[Extracted data entries]
○ ○ ○
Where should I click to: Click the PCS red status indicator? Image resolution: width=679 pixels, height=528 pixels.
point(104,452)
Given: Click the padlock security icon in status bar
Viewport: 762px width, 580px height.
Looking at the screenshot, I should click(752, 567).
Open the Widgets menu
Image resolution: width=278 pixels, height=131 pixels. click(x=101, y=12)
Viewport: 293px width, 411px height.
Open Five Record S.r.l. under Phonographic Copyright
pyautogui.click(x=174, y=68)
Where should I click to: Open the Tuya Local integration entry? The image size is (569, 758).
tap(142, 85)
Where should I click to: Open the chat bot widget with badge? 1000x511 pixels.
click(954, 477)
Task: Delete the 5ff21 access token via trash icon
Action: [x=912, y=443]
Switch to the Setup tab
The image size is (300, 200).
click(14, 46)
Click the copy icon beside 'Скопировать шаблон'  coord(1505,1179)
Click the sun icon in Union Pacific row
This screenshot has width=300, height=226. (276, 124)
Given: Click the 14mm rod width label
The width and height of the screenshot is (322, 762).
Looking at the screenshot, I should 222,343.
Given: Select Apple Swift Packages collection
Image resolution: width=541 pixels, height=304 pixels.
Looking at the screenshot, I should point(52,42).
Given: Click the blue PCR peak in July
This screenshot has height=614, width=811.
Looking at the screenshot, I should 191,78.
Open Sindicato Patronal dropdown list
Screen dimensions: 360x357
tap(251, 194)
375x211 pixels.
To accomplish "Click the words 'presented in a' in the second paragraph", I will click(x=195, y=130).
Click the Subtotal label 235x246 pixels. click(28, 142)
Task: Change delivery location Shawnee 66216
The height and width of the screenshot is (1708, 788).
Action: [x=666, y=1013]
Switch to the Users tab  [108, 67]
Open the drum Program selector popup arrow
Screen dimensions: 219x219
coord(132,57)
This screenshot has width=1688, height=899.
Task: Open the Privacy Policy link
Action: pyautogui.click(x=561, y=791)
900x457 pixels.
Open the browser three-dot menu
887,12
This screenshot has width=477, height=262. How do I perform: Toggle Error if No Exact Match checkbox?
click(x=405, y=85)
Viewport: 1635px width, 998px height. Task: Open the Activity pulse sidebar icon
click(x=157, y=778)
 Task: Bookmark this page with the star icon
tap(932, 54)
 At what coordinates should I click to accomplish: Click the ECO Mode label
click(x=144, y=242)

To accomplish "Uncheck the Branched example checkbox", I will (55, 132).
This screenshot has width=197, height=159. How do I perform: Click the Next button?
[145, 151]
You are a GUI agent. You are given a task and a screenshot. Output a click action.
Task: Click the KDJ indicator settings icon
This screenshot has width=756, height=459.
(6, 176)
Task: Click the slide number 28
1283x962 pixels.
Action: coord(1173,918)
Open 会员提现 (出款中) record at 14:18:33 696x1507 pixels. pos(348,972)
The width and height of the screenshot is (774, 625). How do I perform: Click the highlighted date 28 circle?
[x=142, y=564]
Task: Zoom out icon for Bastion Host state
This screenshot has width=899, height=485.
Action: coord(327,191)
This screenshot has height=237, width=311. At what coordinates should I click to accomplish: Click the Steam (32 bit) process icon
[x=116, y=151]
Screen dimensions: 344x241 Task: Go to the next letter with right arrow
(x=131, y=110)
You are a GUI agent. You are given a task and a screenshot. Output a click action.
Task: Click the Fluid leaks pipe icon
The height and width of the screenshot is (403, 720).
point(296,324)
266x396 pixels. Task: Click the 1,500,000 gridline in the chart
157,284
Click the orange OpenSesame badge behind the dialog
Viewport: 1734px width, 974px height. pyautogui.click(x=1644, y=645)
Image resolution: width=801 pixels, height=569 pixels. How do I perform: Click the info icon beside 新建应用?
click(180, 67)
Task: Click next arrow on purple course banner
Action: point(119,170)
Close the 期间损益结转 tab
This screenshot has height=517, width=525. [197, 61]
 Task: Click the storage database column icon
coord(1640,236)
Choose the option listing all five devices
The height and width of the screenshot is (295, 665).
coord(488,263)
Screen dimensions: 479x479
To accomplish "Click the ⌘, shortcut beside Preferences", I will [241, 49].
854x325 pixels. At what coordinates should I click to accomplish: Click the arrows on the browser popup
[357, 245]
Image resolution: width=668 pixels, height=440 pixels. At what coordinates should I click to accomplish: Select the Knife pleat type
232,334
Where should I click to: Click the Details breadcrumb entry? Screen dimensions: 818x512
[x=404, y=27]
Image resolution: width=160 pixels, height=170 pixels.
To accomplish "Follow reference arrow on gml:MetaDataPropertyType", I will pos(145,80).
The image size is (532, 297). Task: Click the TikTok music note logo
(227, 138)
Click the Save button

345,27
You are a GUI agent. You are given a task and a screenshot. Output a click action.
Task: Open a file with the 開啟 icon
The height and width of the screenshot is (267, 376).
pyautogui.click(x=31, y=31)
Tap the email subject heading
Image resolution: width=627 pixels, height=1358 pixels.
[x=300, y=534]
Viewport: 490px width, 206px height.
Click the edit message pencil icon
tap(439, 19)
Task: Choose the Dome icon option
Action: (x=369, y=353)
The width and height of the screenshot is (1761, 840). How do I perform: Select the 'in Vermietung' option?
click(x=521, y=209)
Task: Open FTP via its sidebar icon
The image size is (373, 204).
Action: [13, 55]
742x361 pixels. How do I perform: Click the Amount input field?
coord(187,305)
○ ○ ○
## Required action
Retype the entries shown above. Keep every word exactly as it is.

## Completed task
Where should I click to: Click the PCS red status indicator? Image resolution: width=679 pixels, height=528 pixels.
point(104,452)
Given: Click the padlock security icon in status bar
Viewport: 762px width, 580px height.
Looking at the screenshot, I should click(752, 567).
Open the Widgets menu
Image resolution: width=278 pixels, height=131 pixels. click(x=101, y=12)
Viewport: 293px width, 411px height.
Open Five Record S.r.l. under Phonographic Copyright
pyautogui.click(x=174, y=68)
Where should I click to: Open the Tuya Local integration entry? The image size is (569, 758).
tap(142, 85)
Where should I click to: Open the chat bot widget with badge? 1000x511 pixels.
click(954, 477)
Task: Delete the 5ff21 access token via trash icon
Action: [x=912, y=443]
Switch to the Setup tab
The image size is (300, 200).
click(14, 46)
Click the copy icon beside 'Скопировать шаблон'  coord(1505,1179)
Click the sun icon in Union Pacific row
This screenshot has width=300, height=226. (276, 124)
Given: Click the 14mm rod width label
The width and height of the screenshot is (322, 762).
Looking at the screenshot, I should 222,343.
Given: Select Apple Swift Packages collection
Image resolution: width=541 pixels, height=304 pixels.
Looking at the screenshot, I should point(52,42).
Given: Click the blue PCR peak in July
This screenshot has height=614, width=811.
Looking at the screenshot, I should 191,78.
Open Sindicato Patronal dropdown list
Screen dimensions: 360x357
tap(251, 194)
375x211 pixels.
To accomplish "Click the words 'presented in a' in the second paragraph", I will click(x=195, y=130).
Click the Subtotal label 235x246 pixels. click(28, 142)
Task: Change delivery location Shawnee 66216
The height and width of the screenshot is (1708, 788).
Action: [x=666, y=1013]
Switch to the Users tab  [108, 67]
Open the drum Program selector popup arrow
Screen dimensions: 219x219
coord(132,57)
This screenshot has width=1688, height=899.
Task: Open the Privacy Policy link
Action: pyautogui.click(x=561, y=791)
900x457 pixels.
Open the browser three-dot menu
887,12
This screenshot has width=477, height=262. How do I perform: Toggle Error if No Exact Match checkbox?
click(x=405, y=85)
Viewport: 1635px width, 998px height. Task: Open the Activity pulse sidebar icon
click(x=157, y=778)
 Task: Bookmark this page with the star icon
tap(932, 54)
 At what coordinates should I click to accomplish: Click the ECO Mode label
click(x=144, y=242)

To accomplish "Uncheck the Branched example checkbox", I will (55, 132).
This screenshot has width=197, height=159. How do I perform: Click the Next button?
[145, 151]
You are a GUI agent. You are given a task and a screenshot. Output a click action.
Task: Click the KDJ indicator settings icon
This screenshot has width=756, height=459.
(6, 176)
Task: Click the slide number 28
1283x962 pixels.
Action: coord(1173,918)
Open 会员提现 (出款中) record at 14:18:33 696x1507 pixels. pos(348,972)
The width and height of the screenshot is (774, 625). How do I perform: Click the highlighted date 28 circle?
[x=142, y=564]
Task: Zoom out icon for Bastion Host state
This screenshot has width=899, height=485.
Action: coord(327,191)
This screenshot has height=237, width=311. At what coordinates should I click to accomplish: Click the Steam (32 bit) process icon
[x=116, y=151]
Screen dimensions: 344x241 Task: Go to the next letter with right arrow
(x=131, y=110)
You are a GUI agent. You are given a task and a screenshot. Output a click action.
Task: Click the Fluid leaks pipe icon
The height and width of the screenshot is (403, 720).
point(296,324)
266x396 pixels. Task: Click the 1,500,000 gridline in the chart
157,284
Click the orange OpenSesame badge behind the dialog
Viewport: 1734px width, 974px height. pyautogui.click(x=1644, y=645)
Image resolution: width=801 pixels, height=569 pixels. How do I perform: Click the info icon beside 新建应用?
click(180, 67)
Task: Click next arrow on purple course banner
Action: point(119,170)
Close the 期间损益结转 tab
This screenshot has height=517, width=525. [197, 61]
 Task: Click the storage database column icon
coord(1640,236)
Choose the option listing all five devices
The height and width of the screenshot is (295, 665).
coord(488,263)
Screen dimensions: 479x479
To accomplish "Click the ⌘, shortcut beside Preferences", I will [241, 49].
854x325 pixels. At what coordinates should I click to accomplish: Click the arrows on the browser popup
[357, 245]
Image resolution: width=668 pixels, height=440 pixels. At what coordinates should I click to accomplish: Select the Knife pleat type
232,334
Where should I click to: Click the Details breadcrumb entry? Screen dimensions: 818x512
[x=404, y=27]
Image resolution: width=160 pixels, height=170 pixels.
To accomplish "Follow reference arrow on gml:MetaDataPropertyType", I will pos(145,80).
The image size is (532, 297). Task: Click the TikTok music note logo
(227, 138)
Click the Save button

345,27
You are a GUI agent. You are given a task and a screenshot. Output a click action.
Task: Open a file with the 開啟 icon
The height and width of the screenshot is (267, 376).
pyautogui.click(x=31, y=31)
Tap the email subject heading
Image resolution: width=627 pixels, height=1358 pixels.
[x=300, y=534]
Viewport: 490px width, 206px height.
Click the edit message pencil icon
tap(439, 19)
Task: Choose the Dome icon option
Action: (x=369, y=353)
The width and height of the screenshot is (1761, 840). How do I perform: Select the 'in Vermietung' option?
click(x=521, y=209)
Task: Open FTP via its sidebar icon
The image size is (373, 204).
Action: [13, 55]
742x361 pixels. How do I perform: Click the Amount input field?
coord(187,305)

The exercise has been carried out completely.